二章:心 07
話に一段落ついたところで、美作に袖口を引っ張られた。美作はよく人を呼ぶときに、こういう行動をとる。
別に行為自体は可愛らしいから良いんだけど、やるんなら気配を消さずにやってほしい。怖いし。後、力の加減を忘れないでもらえると、尚ありがたい。
思いっきり引っ張られた俺は、一歩後ろに下がる形でよろめく。
若干、气作さんは驚いたような表情を見せたけど、なにか追求してくることはなかった。
「どした?」
「…………」
美作は軽く首を横に振る。そしてもう一度、先ほど以上の力で引っ張られた。
意思疎通をしたいなら、もう少し喋る回数を増やしてほしい。全く理解できないって訳じゃないけど、難解だ。誤解も生まれるしね。
さて、美作が何をしたいのだろうか?少し推測してみることにしてみよう。コミュニケーションはお互いの努力が必要なのだ。
主に努力してるのはいつも俺だけどさ。
美作だって完全な無言なわけじゃない。
どうしてもしたいことや、言わなければ伝わらないことはちゃんと言う。
つまり、美作は引っ張るだけで、事足りると思っているらしい。
どこの熟年夫婦だよ。
「そろそろ帰るか?」
美作は上下に一度、首を動かした。お、どうやら当たりらしい。
俺の洞察力もまだ捨てたものじゃないね。
半分、勘なんだけどさ。
「うわ、うわぁ、うわー!これが恋人距離なんですね!言葉なんて要らないんですね!以心伝心ってもう、相当なレベルじゃないですか!私の前でいちゃつくな。私も彼氏ほしぃー!」
一瞬混じった黒い本音は聞き流しておこう。今後のためにね。
俺だって人間である以上、肉体的にも精神的にも健康で居たいしさ。
「二人が帰るなら私もそろそろ、お仕事に行きますかね」
そう言って、气作さんはスーツの襟を正した。やはり観光に来た訳じゃなかったか。
それもそうか。言っちゃ悪いけど、この島に見に来るようなものなんて、一つもないしさ。

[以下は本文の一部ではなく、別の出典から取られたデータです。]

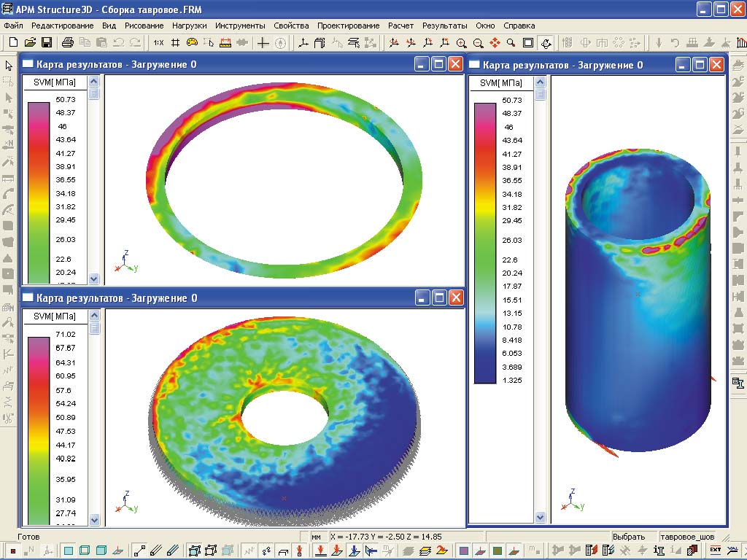Screen dimensions: 747x560
Task: Click the zoom in magnifier icon
Action: 461,43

「あ、气作さん、一つ聞いときたいことがあったんですけど、いいですか?」
引っ張る美作を制し、行こうとした气作さんを引き留める。
「なんですか?社会人の余裕をもって、聞いてあげましょう」
「いえ、大したことじゃないんですけど……」
俺は語尾を濁らせた。
別にもったいぶらしてる訳じゃないんだけどね。
俺はそんなに演技派じゃないしさ。
「气作さんは煙草、吸いますか?」
「いえ、吸いませんけど?も、もしかして、煙草の臭いでもしますか!?」
焦ったようにスーツの袖を顔に近づけて、臭いのチェックを始める气作さん。これから仕事である以上、やはり気をつかうのだろう。仕事先の人は煙草嫌いなのだろうか?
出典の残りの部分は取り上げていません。